> **Aufgaben**:
(1) Beantworte die folgenden Fragen anhand des Textauszugs über die Motorradtour.
(a) Nach wie vielen Kilometern kommt die erzählende Person am Hotel an?
(b) Wann ereignete sich der Sturz?
(c) Wie ist die erzählende Person seit dem Sturz unterwegs gewesen?
(2) Führe den Textauszug über die Motorradtour im selben Ton weiter, beginnend nach seinem letzten Satz.

---- Textauszug

Es braucht fast die gesamte Strecke, bis ich nicht mehr wie ein Anfänger über die Straßen rolle. Jede Kurve ist ein Kampf, von flüssigem Fahren kann keine Rede sein. Als ich nach mehr als dreihundert Kilometern am Hotel ankomme, merke ich, wie langsam die Anspannung aus meinen Schultern weicht. Beim Abendessen denke ich darüber nach, wie sehr der Sturz Ende Mai an meinem Sicherheitsgefühl genagt hat. Seitdem bin ich keine längeren Touren mehr allein gefahren, immer nur in Gesellschaft. Ich habe unterschätzt, wie anders es im Kopf ist, wenn man alleine unterwegs ist.

--------
---- Datenblock

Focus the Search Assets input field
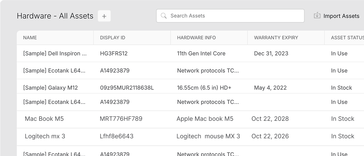 [234, 16]
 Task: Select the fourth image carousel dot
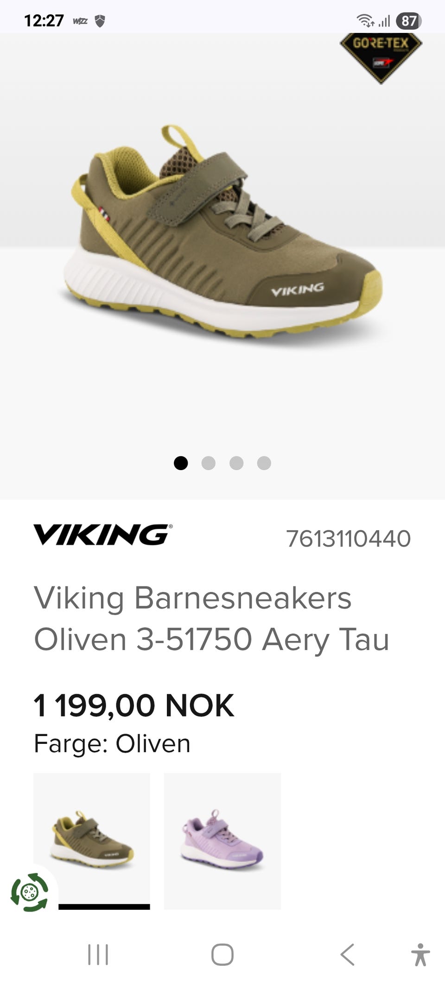click(x=264, y=463)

--------

> **Lösungen**:
(1)
(a) Nach mehr als dreihundert Kilometern.
(b) Ende Mai.
(c) Sie ist keine längeren Touren mehr allein gefahren, sondern immer nur in Gesellschaft.

(2)
Aber am nächsten Tag geht es weiter. Und mit jedem der dreihundertsiebzig Kilometer kehren die Sicherheit und das Vertrauen in mich zurück. Bei schönstem Wetter gleiten das Schwänchen und ich wieder geschmeidig durch die Landschaft. Bergauf, bergab, um sanfte Kurven und enge Spitzkehren, vorbei an Straßensperrungen und Umleitungen. Und als der Kopf sich endlich entspannt, wird das Fahren wieder zu dem, was es sein sollte: Genuss und Spaß, statt Krampf.
Und die Moral der Geschichte? Den Kopf sollte ich beim Motorradfahren nicht unterschätzen. Ebenso wenig die Zeit, die ich brauche, um einen Sturz – egal, wie glimpflich er ausgegangen ist – zu verarbeiten. Früher oder später holt mich so eine Erfahrung wieder ein, schleicht sich aus dem Dunkel zurück, um mich genau dann in den Hintern zu beißen, wenn ich es am wenigsten gebrauchen kann.
Ende gut, alles gut.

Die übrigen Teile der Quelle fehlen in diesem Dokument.